Hizo un saludo amistoso a sus ocultos vigilantes, cogió la mochila y se adentró entre la impenetrable maleza. Se encontraba exhausto, pero no podía permitirse descansar si no quería que le cogiera la noche. Siguió abriéndose paso por el muro vegetal hasta que llegó a un claro de la selva. En ella una pequeña aldea con cabañas construidas con troncos, nipa y barro, y un fuego en el centro de la aldea le dieron la bienvenida. Sin tránsito de tiempo alguno, se produjo la noche cerrada.
Salieron curiosos los niños y mujeres, primero, rodeando al recién llegado. Después llegaron los hombres y, con ellos, el jefe y el brujo. Ngobé hizo una profunda reverencia a modo de saludo. El jefe y el hechicero le preguntaron algo en lengua fang. En medio de un profundo silencio, Ngobé realizó un largo soliloquio en esa lengua. Al final de la misma, el brujo elevó sus brazos al cielo y lanzó un tremendo grito que recorrió la selva, ahuyentando a murciélagos, aves y monos, que chillaron, asustados, en los árboles. Después, todos le siguieron hasta la entrada de su cabaña.

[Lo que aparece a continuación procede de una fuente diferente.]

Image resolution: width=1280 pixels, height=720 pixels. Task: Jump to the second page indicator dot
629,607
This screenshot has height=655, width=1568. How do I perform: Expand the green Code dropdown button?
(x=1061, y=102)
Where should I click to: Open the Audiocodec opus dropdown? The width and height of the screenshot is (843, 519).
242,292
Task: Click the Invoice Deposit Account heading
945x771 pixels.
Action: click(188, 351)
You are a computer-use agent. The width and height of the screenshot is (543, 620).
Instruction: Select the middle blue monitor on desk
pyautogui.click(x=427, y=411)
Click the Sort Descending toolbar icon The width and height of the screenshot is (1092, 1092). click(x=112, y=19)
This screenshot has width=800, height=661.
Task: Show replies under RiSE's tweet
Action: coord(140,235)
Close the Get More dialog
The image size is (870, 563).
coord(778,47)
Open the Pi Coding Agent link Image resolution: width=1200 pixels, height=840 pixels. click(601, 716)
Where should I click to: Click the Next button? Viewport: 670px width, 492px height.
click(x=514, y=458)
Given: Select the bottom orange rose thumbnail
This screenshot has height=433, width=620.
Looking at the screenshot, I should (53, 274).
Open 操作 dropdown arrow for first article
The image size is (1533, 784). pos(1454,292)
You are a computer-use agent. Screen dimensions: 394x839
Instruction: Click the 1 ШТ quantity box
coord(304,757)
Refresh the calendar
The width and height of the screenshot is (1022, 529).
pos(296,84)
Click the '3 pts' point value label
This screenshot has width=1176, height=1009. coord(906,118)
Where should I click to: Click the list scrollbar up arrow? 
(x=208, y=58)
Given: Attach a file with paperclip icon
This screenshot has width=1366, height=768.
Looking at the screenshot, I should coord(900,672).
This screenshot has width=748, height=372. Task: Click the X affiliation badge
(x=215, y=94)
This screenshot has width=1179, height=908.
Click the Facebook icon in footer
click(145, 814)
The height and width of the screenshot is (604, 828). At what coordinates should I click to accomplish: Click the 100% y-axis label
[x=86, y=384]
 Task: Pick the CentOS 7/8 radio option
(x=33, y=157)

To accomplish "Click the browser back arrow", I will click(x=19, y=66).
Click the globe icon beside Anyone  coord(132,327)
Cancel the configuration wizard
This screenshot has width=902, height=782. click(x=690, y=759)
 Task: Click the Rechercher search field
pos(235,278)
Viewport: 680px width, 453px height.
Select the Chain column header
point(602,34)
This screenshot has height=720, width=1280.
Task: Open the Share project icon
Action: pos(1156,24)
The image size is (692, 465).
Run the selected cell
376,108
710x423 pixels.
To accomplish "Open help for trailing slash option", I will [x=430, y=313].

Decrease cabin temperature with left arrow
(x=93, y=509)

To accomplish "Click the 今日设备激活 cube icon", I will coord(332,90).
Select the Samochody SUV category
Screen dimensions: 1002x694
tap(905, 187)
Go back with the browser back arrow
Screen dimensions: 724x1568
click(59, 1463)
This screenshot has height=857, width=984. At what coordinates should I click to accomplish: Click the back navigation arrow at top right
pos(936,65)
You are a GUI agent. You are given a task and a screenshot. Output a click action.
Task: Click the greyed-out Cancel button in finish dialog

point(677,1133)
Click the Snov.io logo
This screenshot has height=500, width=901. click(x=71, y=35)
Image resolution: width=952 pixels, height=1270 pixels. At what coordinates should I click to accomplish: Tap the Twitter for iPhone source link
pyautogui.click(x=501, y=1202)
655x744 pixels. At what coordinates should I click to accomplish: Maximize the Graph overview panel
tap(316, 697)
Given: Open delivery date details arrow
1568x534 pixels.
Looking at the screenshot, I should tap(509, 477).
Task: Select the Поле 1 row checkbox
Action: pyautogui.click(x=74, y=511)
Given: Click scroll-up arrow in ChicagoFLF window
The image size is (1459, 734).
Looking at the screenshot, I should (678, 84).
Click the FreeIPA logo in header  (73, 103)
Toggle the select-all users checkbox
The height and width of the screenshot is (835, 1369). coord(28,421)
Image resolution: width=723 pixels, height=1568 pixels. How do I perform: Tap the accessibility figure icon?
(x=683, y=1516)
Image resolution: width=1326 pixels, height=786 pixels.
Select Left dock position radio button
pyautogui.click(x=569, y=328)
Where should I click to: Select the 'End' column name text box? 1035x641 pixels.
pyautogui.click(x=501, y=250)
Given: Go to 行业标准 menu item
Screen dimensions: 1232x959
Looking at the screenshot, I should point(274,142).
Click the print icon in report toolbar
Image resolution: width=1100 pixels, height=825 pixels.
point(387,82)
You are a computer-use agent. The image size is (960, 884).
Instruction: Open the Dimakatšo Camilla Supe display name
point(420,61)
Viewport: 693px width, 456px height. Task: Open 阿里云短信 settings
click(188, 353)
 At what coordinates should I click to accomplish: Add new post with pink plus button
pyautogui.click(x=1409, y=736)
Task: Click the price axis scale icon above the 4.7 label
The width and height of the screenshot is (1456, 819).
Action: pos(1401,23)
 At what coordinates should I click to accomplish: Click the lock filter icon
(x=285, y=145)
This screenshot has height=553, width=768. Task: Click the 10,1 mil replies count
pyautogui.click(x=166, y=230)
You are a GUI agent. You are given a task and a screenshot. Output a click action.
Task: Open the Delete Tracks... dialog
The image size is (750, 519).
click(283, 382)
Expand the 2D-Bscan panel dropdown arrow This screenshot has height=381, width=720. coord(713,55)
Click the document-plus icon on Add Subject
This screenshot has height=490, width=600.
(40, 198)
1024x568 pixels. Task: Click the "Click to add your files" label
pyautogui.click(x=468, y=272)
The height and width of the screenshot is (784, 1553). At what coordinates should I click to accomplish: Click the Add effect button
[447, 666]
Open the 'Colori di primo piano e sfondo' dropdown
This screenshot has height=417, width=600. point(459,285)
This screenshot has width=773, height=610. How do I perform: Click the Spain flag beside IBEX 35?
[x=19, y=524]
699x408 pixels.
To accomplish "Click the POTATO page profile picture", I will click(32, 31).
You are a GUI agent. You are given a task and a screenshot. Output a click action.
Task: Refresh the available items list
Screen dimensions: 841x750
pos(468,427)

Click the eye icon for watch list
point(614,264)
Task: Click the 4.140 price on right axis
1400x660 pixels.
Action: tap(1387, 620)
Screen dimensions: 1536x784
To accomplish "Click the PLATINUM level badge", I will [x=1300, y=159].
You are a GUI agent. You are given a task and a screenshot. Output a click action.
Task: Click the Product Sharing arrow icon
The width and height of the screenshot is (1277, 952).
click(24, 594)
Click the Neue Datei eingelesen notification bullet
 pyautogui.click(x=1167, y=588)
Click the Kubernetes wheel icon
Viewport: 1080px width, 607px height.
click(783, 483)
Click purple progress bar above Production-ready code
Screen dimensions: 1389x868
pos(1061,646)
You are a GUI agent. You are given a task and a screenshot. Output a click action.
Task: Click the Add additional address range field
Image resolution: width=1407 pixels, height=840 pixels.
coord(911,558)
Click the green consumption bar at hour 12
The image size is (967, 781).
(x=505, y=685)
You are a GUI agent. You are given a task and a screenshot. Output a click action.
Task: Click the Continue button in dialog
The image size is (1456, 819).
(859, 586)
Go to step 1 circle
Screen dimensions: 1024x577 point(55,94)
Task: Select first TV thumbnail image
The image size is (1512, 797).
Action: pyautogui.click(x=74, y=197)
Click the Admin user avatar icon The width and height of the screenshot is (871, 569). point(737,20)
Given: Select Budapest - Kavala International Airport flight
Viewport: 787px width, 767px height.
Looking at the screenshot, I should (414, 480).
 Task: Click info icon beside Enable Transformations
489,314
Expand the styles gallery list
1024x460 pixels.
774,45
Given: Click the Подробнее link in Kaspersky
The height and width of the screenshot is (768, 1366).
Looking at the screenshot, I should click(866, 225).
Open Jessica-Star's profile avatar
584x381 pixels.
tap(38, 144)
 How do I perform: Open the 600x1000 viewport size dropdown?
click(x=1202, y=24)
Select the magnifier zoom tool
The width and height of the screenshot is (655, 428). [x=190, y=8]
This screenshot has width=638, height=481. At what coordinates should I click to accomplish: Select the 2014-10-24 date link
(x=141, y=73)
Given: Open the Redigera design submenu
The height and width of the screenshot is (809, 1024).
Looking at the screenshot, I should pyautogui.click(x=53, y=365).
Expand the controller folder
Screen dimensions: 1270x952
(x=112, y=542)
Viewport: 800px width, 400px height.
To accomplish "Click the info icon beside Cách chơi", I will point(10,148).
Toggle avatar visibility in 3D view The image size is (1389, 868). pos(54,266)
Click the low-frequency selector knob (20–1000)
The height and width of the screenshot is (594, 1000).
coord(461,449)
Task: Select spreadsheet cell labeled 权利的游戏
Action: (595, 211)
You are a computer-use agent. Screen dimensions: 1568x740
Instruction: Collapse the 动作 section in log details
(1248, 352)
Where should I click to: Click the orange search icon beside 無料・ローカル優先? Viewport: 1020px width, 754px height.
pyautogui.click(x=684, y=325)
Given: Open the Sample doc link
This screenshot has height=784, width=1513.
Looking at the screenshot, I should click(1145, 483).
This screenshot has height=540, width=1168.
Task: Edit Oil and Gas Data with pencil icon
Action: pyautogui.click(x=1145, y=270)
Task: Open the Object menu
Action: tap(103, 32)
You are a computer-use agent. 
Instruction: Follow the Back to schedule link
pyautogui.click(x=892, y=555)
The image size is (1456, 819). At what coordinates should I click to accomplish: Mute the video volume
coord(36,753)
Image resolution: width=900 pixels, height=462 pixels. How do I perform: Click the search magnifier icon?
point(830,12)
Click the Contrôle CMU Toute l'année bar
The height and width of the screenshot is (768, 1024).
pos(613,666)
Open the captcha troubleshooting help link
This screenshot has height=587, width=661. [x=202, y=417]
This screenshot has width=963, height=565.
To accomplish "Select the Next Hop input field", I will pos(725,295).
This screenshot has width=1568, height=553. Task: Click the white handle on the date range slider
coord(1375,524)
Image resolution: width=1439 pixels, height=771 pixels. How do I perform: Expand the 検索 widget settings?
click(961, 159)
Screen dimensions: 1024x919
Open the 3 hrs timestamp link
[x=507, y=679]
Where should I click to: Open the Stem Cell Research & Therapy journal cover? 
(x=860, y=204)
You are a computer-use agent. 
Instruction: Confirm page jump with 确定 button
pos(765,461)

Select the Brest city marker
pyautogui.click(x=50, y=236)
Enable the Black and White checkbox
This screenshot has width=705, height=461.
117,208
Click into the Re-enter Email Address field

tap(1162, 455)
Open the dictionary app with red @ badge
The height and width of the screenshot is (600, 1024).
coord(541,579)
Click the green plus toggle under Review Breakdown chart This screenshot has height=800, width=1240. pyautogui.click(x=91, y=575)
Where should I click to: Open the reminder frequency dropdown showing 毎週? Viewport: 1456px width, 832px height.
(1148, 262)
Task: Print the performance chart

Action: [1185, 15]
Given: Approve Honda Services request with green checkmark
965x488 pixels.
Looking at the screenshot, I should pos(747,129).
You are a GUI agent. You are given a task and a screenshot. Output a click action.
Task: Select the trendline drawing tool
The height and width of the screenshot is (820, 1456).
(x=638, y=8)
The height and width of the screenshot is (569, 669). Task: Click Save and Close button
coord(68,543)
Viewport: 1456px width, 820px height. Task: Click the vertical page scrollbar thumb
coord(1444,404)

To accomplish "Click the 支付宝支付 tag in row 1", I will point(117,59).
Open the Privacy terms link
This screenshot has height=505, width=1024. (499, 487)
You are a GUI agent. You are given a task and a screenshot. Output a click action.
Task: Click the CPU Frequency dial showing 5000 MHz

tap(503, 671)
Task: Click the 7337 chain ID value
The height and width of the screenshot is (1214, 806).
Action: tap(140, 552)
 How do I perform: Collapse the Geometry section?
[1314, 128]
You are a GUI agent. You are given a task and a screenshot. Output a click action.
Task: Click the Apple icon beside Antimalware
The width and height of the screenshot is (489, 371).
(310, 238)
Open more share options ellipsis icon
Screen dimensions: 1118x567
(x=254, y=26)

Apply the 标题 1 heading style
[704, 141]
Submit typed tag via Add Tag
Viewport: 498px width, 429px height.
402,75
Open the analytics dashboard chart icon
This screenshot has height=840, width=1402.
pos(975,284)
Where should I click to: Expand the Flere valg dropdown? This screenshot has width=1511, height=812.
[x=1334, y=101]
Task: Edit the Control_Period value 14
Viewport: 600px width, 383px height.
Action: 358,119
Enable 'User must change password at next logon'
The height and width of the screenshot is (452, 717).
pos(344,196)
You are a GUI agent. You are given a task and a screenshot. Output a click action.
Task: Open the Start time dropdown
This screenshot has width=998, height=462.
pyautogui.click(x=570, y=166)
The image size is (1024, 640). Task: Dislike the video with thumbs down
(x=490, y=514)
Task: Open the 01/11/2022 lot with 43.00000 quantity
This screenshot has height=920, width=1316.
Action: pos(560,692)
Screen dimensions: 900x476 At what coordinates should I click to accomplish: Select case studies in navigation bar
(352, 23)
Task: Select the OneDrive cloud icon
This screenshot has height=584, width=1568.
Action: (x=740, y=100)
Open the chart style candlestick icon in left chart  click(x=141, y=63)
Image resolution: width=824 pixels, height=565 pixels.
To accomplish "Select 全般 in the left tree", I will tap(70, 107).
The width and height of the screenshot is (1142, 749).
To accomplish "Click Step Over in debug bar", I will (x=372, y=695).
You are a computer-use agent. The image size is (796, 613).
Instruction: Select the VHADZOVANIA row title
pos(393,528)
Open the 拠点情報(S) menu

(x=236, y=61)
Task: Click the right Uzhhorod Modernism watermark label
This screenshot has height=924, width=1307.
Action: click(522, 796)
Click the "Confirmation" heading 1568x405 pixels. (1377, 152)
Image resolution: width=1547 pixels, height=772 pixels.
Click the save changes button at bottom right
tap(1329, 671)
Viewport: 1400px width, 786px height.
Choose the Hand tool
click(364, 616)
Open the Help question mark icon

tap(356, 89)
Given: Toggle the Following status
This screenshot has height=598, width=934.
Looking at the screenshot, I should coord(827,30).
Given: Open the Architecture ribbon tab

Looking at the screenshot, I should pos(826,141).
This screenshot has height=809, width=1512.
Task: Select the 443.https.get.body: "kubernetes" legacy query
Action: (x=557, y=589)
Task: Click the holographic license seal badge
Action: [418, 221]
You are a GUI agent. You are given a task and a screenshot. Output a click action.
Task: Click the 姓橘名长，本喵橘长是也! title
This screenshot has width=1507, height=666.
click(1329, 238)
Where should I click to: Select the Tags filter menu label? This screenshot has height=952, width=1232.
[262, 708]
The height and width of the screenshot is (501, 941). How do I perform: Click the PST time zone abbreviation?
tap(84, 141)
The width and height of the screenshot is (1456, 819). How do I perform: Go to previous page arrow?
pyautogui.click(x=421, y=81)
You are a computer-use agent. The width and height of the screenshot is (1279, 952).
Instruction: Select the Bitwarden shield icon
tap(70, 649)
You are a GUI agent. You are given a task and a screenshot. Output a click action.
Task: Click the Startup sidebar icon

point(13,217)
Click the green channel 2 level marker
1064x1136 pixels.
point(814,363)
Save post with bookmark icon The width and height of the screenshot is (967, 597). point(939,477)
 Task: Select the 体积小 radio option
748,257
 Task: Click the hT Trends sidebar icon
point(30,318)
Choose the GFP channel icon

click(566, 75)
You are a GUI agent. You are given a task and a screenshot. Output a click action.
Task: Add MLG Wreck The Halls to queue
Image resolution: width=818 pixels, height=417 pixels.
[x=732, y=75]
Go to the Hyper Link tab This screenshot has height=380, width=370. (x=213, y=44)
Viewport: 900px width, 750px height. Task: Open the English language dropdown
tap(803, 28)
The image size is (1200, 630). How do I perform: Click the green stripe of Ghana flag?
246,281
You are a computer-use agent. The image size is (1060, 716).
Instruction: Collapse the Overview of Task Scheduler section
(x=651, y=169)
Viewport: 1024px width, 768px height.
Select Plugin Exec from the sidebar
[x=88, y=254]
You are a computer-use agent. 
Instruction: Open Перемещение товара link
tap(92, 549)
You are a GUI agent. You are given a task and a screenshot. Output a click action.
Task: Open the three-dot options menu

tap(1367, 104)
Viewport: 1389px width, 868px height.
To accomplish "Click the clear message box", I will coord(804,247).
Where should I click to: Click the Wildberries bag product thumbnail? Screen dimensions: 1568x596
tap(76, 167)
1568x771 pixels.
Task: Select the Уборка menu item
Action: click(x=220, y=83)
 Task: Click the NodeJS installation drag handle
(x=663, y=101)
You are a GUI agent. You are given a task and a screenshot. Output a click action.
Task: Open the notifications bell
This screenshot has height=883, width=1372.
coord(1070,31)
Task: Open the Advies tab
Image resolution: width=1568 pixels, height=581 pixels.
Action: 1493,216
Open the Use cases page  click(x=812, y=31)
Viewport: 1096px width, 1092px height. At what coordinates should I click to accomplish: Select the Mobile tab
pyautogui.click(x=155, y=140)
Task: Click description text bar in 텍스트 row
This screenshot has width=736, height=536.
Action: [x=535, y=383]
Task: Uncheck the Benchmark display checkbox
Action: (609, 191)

Los hombres comenzaron a tocar los tambores con ritmos cada vez más agitados, mientras se pasaban una vasija de barro de la que bebían hasta embriagarse. Otros comenzaron a bailar con frenesí. Las miradas de los danzantes se dirigieron a la cabaña por donde entró el hechicero.
Poco después, y de improviso, los timbales dejaron de sonar y los bailarines de danzar.
Apareció el brujo con lujosos collares y adornos reservados para las grandes ocasiones, el cuerpo brillante de aceites, en una mano un estilete de plata y, en la otra, una calavera humana.
Pero lo más llamativo para cualquier europeo que hubiera tenido la oportunidad de observar la escena, resultaba la máscara con la que se cubría la cara. Era una talla en madera pintada en amarillo pálido, simulando la piel de un hombre blanco, de rostro alargado, con una nariz aguileña, bien perfilada. Para dar mayor similitud a la apariencia, le había implantado unos mechones de cabello negro, lacio, encima de las orejas. Una boca grande, de labios delgados, apoyaba la imitación.
El conjunto daba la impresión de ser la cruel caricatura de un hombre blanco.
Quien hubiera conocido a don Manuel Ramos, habría dicho que aquella máscara que había tallado el brujo le representaba con bastante fidelidad.